How Therapy Can Help Balance Screen Time And Well-Being

When we find ourselves lost in the infinite scroll of social media or glued to our screens for hours, it can be difficult to pull ourselves away from the virtual world and reconnect with the present moment. This disconnection can be even more challenging for individuals struggling with seasonal affective disorder (SAD), as the darkness and cold of winter can exacerbate feelings of isolation, sadness, and anxiety. Fortunately, therapy can be a powerful tool to help balance screen time and well-being.

Therapy provides a space to explore the underlying causes of excessive screen time and its effects on our mood, behaviour, and relationships. By working with a therapist, we can better understand our patterns of screen use, such as when and why we turn to screens, what triggers us, and what feelings or needs we are trying to fulfil. We can also identify the negative consequences of excessive screen time on our physical and mental health, such as sleep disturbances, eye strain, fatigue, social isolation, and low self-esteem.

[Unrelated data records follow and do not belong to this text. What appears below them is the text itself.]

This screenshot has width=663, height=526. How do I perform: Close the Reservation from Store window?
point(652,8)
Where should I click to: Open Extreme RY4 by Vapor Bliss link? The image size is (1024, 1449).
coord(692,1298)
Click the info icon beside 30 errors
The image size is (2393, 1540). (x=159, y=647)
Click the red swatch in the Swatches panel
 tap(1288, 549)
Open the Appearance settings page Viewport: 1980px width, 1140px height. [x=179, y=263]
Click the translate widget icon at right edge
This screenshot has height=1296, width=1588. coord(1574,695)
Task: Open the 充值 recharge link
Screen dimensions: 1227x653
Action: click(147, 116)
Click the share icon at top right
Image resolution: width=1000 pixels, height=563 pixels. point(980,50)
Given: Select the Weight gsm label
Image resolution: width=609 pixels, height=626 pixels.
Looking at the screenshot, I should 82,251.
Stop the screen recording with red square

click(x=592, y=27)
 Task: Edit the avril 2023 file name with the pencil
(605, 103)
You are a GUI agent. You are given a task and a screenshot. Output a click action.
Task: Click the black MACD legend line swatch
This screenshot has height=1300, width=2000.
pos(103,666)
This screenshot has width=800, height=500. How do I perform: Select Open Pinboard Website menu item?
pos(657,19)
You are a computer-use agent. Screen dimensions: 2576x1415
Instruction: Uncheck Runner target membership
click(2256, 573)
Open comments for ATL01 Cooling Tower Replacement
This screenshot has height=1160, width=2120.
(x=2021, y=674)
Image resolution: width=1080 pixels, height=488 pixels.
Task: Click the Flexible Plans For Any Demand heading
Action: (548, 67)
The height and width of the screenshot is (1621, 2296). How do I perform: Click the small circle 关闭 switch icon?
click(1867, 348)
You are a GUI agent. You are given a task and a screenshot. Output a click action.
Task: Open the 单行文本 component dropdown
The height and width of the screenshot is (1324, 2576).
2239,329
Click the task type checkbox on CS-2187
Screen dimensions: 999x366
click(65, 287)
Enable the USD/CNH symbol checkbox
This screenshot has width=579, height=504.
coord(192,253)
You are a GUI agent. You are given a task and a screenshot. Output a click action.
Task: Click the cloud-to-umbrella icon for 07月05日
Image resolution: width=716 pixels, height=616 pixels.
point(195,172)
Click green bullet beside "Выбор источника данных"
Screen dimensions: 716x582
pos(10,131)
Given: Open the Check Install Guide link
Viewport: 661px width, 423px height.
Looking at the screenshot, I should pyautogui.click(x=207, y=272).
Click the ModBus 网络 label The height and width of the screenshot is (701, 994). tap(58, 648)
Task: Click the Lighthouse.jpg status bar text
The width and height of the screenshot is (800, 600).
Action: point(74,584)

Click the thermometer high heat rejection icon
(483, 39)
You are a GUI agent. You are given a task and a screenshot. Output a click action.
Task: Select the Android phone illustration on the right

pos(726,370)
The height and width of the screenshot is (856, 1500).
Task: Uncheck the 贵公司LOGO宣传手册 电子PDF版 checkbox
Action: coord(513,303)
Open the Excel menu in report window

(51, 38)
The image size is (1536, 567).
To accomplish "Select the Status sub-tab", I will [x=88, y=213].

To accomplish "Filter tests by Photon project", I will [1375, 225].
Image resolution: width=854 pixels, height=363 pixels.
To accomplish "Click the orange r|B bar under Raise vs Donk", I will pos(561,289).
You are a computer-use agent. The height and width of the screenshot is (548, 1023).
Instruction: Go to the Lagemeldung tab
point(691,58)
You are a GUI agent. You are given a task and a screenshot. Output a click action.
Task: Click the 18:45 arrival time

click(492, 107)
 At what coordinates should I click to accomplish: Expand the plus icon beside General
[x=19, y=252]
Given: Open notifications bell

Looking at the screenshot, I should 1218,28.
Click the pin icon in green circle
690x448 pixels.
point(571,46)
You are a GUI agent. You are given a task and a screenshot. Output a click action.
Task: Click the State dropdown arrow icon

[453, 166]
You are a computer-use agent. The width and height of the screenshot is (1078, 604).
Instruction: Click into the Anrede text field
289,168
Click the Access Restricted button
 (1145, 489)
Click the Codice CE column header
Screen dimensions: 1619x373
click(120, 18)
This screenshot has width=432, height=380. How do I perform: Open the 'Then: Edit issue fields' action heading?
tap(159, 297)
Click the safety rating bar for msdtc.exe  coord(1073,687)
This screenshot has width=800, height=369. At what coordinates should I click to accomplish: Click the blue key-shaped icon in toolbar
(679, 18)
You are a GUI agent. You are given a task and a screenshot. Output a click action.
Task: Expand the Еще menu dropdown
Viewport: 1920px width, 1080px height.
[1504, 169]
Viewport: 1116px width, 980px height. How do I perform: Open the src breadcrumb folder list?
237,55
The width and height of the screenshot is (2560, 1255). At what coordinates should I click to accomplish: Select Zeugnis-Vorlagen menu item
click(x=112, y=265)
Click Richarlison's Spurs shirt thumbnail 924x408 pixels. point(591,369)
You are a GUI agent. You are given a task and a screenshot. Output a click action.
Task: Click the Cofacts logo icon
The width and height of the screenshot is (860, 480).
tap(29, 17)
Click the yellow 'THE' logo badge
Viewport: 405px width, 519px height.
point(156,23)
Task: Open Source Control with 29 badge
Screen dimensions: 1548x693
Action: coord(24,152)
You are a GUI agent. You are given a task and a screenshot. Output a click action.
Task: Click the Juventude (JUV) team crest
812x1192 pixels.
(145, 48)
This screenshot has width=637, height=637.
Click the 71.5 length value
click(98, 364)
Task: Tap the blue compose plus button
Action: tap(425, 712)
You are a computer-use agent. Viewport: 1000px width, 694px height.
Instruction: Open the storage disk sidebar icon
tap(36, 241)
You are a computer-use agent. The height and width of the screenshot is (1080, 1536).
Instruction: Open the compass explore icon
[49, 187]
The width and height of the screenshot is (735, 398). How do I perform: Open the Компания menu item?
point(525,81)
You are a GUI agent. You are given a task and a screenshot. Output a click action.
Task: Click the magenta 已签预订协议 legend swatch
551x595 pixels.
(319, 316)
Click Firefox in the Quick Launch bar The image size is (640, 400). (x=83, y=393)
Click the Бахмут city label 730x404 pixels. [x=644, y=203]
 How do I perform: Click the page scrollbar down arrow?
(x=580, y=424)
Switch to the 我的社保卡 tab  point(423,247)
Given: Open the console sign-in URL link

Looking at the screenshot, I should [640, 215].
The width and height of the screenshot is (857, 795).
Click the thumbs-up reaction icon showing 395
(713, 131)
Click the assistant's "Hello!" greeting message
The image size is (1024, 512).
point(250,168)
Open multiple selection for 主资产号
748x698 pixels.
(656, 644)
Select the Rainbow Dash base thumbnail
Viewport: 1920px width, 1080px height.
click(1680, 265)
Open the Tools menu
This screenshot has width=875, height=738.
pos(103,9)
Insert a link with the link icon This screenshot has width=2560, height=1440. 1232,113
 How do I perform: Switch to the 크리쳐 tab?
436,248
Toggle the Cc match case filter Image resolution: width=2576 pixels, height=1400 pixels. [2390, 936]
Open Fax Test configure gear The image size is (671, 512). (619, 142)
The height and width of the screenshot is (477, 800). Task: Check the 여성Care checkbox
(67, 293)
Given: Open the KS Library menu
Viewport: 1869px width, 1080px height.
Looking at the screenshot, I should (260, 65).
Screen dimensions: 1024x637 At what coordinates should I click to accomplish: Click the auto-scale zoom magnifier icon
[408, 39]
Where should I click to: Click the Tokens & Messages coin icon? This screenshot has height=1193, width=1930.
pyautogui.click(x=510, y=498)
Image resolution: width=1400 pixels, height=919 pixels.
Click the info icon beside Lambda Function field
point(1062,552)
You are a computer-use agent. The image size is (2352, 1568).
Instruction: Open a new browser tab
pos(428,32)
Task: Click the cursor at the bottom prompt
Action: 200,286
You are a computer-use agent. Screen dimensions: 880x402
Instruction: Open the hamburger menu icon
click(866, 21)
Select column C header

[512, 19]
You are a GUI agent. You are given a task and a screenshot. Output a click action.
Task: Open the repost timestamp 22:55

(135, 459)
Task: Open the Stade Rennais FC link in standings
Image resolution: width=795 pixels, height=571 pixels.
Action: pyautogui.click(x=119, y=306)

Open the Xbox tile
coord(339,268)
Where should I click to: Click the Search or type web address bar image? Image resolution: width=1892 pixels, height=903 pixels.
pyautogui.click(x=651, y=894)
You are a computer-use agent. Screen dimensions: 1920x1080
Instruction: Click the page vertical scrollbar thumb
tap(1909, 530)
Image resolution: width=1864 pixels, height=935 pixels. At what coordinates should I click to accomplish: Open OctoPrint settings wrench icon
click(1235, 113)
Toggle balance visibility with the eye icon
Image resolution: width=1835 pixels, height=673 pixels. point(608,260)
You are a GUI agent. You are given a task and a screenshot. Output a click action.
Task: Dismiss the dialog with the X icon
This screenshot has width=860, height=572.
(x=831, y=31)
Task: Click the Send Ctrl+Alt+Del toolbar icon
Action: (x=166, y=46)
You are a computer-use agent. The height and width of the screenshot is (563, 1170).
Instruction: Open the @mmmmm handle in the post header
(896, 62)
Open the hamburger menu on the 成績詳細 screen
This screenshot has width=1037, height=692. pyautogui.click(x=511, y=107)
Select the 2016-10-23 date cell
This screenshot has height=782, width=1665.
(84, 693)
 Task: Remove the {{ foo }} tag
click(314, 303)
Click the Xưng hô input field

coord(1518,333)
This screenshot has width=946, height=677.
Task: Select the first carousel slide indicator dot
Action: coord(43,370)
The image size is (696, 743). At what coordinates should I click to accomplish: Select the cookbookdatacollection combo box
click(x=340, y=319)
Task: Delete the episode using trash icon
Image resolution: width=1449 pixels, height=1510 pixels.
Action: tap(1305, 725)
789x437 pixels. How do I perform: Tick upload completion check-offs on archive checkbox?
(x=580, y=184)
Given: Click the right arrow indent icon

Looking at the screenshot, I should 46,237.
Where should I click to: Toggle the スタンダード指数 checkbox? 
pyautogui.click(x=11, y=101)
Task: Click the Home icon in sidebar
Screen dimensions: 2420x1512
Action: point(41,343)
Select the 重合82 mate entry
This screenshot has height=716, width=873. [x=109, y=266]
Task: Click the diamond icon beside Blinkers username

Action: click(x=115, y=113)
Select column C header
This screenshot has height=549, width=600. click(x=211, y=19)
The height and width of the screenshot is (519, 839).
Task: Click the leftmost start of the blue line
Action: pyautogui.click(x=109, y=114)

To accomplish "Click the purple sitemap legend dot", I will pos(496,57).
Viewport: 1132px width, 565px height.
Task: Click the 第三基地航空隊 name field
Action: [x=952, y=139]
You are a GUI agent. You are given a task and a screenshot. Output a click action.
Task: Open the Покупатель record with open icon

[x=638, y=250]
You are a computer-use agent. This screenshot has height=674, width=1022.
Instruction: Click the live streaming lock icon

Therapy can also help us develop new skills and processes to balance screen time and well-being. For example, a therapist may suggest setting boundaries for on-screen use, such as turning off notifications, avoiding screens before bedtime, or scheduling screen-free breaks throughout the day. They may also encourage us to engage in alternative activities that promote well-being and connection, such as exercise, meditation, hobbies, or socialising with friends and family. By incorporating these activities into our daily routine, we can reduce our dependence on screens and enhance our sense of purpose, pleasure, and vitality.

Furthermore, therapy can help us address the underlying emotional issues that may contribute to excessive screen time and SAD. For example, therapy can help us explore and process unresolved feelings of loneliness, sadness, anxiety, or trauma that may lead us to seek comfort or distraction from screens. It can also help us build resilience and adaptive processes to manage stress, uncertainty, and transitions without relying solely on screens. By addressing these emotional issues, therapy can help us improve our overall mental health and well-being and reduce the risk of relapse or future mood episodes.

In summary, therapy can be a valuable resource to help balance screen time and well-being, especially for individuals struggling with SAD or other mood disorders. By providing a safe and supportive space to explore our patterns of screen use, develop new skills and processes, and address underlying emotional issues, therapy can help us improve our overall quality of life and find greater meaning and connection in the real world.